I am so freaking HAPPY you called him out and you keep using that voice LOUD AND CLEAR…
And we all will join you… WE MUST.
Jeri
October 24, 2016 at 7:57 pmI never think of what to say to the BB’s in my life right away. The comeback always comes to me when it’s too late. Maybe I will get my BB moment on of these days…
PorkStar
October 24, 2016 at 8:18 pmHa! Awesome response, you rock!
solidgoldcreativity
October 25, 2016 at 2:15 amHi Kimmy. The Landmark Forum is all about this. These pivotal moments, some overt like this one, some tiny and insignificant, that occur to us from the age of about 3 to early adulthood. What they have in common is that we decide something about ourselves, about the world, and then we live out the rest of our lives through these decisions. The decision you made then, or in an earlier incident when you were a little girl, was about not being smart/being stupid. In my BB-type incident, the decision I made was “I don’t belong”, and when I look in my life that decision is everywhere. xxx
Annette Connelly
October 26, 2016 at 11:37 amHA! Good answer! I hope he felt small, embarrassed and convicted.

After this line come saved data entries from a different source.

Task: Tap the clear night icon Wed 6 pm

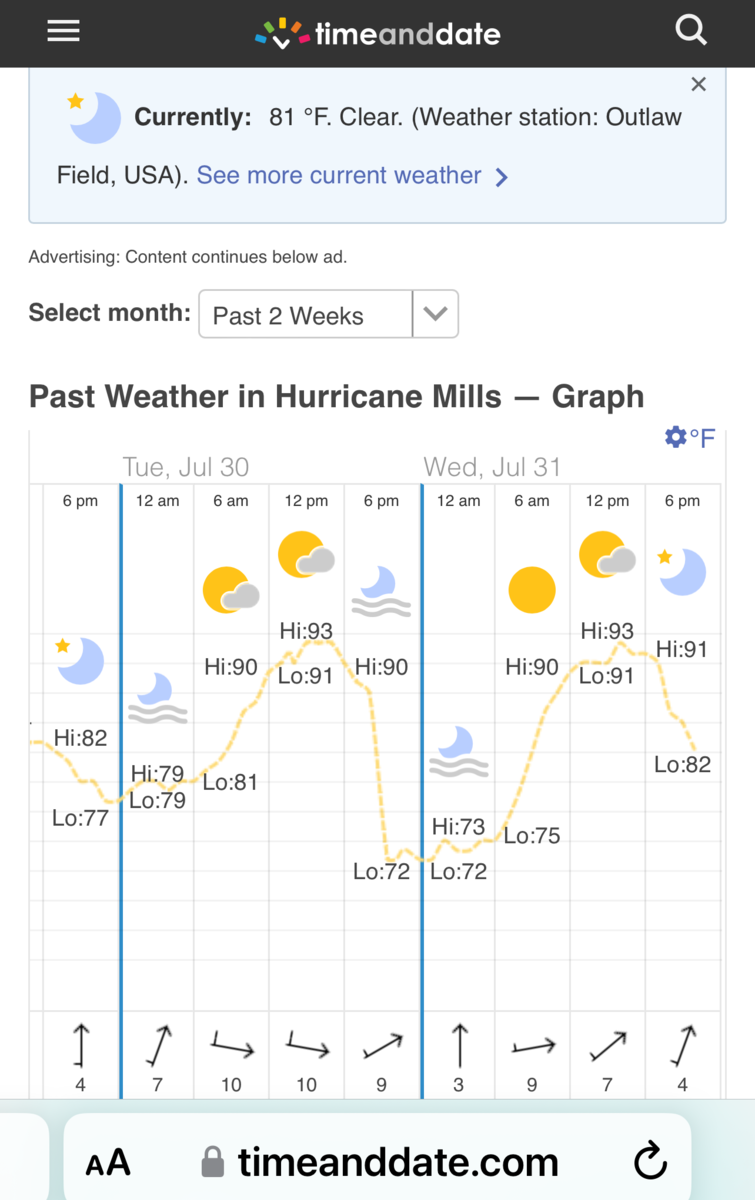Action: (682, 571)
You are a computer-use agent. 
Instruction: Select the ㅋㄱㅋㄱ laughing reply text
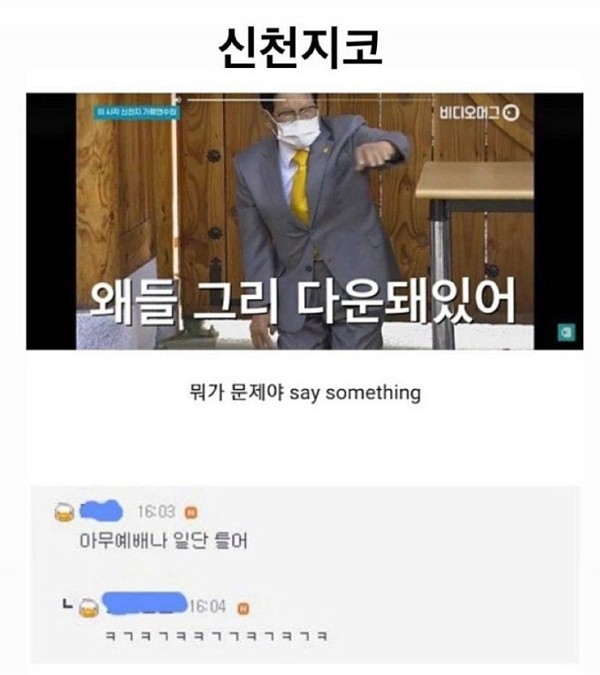coord(216,636)
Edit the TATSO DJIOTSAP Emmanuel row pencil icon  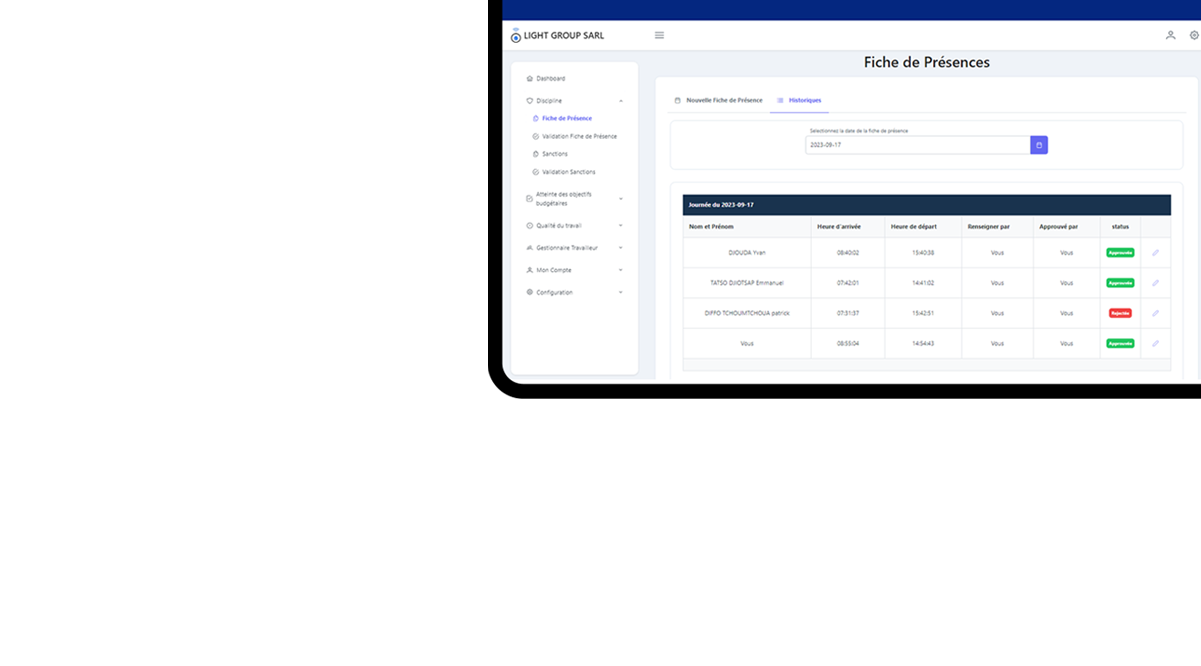point(1155,283)
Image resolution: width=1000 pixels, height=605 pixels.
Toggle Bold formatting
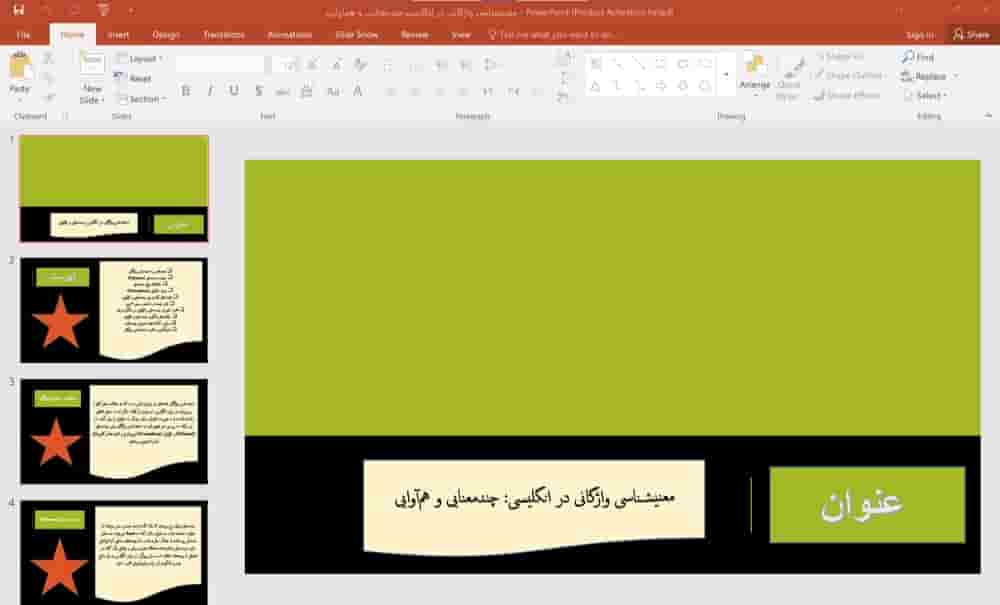187,91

I’m considering confronting my ex husband by writing him a letter. If I were to call him well, he’d just hand up on me.
Little Chickie
Kisha Ward
October 28, 2016 at 6:14 amWhoo!! That was one of the best responses you could’ve given. You kept it classy while still giving a bully a piece of your mind. He sucked then and still sucks now after 20 years..wow!
Sandra Garth
October 28, 2016 at 3:12 pmB.B. sounds like a lame excuse for a man and I’m so proud of you for handling him the way you did. You are an angel and inspiration to so many. Thank you in big ol gigantic bunches!
Anna Johnston
November 13, 2016 at 4:41 pmOh Gawd… the memories of that time at school & the way we felt we had to adapt to cope with boys harassment hey, & then I turned around & followed my love of all things food, events & hospitality & yet so much of those first 4 years of chef apprenticeship time was putting up with, coping, finding hard arsed sassy girl back chat to those crazy sexist male chefs who I guess never progressed much at all from their school days, emotionally & socially. Over it I am…..!!!
Well done you for such a great come-back girlfriend.